Modern corn pickers make that style of farming obsolete. A corn picker (a specialized combine) mows down several rows at a time. The cobs are separated from the stalks, the husks are removed, and all the chopped stalks and leaves are spit out the back. Ideally, the corn is dry when picked. The moisture is checked at the granary (elevator,) and the price paid is adjusted according to moisture content. If it’s picked too moist, a farmer can use a grain dryer (sort of a big bin with a big blower at one end.)

I’m not a farmer, and I don’t know if the machine also takes the kernels off the cob.

You might find the stacks like in the painting at places like Conner Prairie, where they recreate ancient farm life. Machines are used everywhere else. Even the Amish use them, although they use a horse drawn version to make teamwork necessary. I’m not joking, here. The idea of one man harvesting a field by himself might diminish the value of family and cooperation, so the Amish don’t go completely modern. I don’t live in the Amish part of the state, but that’s how it was explained to me.

Indeed. There are plenty of Amish near me, and you can definitely see fields full of cornstalks arranged as in the OP’s link.

That is a common sight in the countryside here in Jalisco and Michoacan.

I didn’t know agave could be stooked.

Sorry. When I think of Jalisco, I think of tequila. When I think of Michoacan, I think of something else.
[sub](Ice cream of course. What were you thinking of?)[/sub]

Read it again Sam. That specifically refers to wheat, barly, rye, etc.
Not to corn which is shocked. So what’s the difference, its only a ‘o’ or a ‘c’ ? :wink:

Yes it does. It’s quite impressive, really. A whole plant gets mowed down, the kernels get blown into a bin on top of the combine, and the stalks, leaves and chunks of cob get blown out the back.

But wheat, barley, rye etc. are corn. :stuck_out_tongue:
[sub]Okay, okay in Iowa they aren’t.

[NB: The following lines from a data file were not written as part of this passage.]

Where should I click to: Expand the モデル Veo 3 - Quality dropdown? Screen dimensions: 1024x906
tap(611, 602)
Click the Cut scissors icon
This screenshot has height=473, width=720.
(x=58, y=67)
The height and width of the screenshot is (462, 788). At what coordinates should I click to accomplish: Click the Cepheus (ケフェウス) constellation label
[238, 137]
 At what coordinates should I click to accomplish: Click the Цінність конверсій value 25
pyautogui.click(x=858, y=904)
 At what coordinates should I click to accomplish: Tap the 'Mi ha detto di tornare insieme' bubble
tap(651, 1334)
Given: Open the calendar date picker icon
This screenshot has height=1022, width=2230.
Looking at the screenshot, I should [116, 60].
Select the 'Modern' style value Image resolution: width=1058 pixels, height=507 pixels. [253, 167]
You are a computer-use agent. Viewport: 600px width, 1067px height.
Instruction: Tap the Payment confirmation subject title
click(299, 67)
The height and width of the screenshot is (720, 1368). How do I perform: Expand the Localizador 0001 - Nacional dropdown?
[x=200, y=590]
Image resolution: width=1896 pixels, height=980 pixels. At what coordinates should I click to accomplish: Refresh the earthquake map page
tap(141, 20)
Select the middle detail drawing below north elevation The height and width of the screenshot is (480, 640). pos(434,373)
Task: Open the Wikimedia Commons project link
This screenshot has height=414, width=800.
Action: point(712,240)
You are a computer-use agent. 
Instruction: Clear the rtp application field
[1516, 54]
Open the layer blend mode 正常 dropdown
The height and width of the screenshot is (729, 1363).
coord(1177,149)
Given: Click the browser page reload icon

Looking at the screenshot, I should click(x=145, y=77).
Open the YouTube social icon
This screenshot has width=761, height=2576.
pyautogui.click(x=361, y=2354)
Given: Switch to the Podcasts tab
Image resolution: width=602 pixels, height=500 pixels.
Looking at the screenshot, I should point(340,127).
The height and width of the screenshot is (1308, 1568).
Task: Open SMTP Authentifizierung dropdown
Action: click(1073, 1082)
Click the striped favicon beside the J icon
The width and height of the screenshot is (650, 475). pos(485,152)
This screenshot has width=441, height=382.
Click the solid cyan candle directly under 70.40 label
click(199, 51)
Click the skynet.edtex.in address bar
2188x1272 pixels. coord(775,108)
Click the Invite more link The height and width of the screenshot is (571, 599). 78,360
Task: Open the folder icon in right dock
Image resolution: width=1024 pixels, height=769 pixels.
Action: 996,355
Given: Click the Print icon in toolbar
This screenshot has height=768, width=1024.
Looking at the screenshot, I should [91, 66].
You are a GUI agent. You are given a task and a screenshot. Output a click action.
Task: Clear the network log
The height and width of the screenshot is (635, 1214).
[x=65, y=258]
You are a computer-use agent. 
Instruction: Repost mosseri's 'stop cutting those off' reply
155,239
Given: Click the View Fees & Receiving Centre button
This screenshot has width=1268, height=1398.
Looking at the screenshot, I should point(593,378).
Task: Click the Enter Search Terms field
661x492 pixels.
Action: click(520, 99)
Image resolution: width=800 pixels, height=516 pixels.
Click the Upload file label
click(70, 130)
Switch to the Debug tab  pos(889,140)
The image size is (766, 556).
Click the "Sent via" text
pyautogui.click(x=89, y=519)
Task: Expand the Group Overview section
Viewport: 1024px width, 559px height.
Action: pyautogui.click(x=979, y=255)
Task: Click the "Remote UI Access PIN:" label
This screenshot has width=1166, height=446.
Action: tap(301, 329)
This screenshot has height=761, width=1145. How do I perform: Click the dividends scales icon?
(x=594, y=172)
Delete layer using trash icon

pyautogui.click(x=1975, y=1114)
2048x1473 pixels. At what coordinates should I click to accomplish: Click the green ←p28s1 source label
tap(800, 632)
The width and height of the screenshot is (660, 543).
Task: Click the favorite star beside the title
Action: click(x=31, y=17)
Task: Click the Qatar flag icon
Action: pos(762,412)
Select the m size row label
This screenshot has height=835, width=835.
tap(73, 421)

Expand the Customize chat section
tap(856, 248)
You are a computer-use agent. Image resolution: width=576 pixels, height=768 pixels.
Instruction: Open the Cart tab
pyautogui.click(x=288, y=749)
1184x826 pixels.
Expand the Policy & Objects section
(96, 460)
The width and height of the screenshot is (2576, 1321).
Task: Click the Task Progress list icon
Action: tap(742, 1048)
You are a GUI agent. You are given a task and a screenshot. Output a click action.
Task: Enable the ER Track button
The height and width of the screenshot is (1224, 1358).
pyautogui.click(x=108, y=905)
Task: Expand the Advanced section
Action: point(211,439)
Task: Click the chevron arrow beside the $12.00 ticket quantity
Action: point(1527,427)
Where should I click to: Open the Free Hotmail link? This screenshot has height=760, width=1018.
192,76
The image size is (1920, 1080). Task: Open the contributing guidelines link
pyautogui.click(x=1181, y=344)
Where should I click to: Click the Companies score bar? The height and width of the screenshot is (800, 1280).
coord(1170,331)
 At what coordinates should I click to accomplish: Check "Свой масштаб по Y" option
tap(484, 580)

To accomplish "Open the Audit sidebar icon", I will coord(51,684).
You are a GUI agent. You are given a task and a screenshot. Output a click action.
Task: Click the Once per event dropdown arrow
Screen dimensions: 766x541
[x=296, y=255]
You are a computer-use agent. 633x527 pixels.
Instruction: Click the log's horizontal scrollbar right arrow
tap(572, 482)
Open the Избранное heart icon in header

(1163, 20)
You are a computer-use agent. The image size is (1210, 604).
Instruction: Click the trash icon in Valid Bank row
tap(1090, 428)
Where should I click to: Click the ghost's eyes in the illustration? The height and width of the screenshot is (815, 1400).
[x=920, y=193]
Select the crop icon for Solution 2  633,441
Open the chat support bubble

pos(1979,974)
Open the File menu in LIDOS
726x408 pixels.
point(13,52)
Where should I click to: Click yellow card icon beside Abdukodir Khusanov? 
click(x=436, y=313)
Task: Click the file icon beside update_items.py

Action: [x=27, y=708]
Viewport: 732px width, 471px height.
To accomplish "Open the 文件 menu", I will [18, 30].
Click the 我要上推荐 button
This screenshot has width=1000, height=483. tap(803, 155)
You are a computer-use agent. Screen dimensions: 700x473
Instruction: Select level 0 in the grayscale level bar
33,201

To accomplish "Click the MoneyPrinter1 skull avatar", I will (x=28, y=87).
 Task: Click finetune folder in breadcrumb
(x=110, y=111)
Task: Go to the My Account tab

Stooking does seem to be more appropriate for non-maize corn and shocking more appropriate for maize.[/sub]

*Okay, okay in Iowa they aren’t. :dubious: Aren’t what? Corn? Ahh, but they are in a generic or class sense. Maise is a specific one of a class ‘corn.’
The grass-like grains or corns have been harvested by conbines for a long time. Shooking was done prior to the advent of combines. When dry, loaded on flat bed horse drawn wagons to the thrashing machine to separate the grain from the straw.
The thrashing machine was a wonder but the Traction Engine was a magnificnt example of a self propelled steam engine. Steam blowing, wheels turning, fire and smoke, and a big wide belt with a half-twist, powering the thrashing machine 75 or so feet away.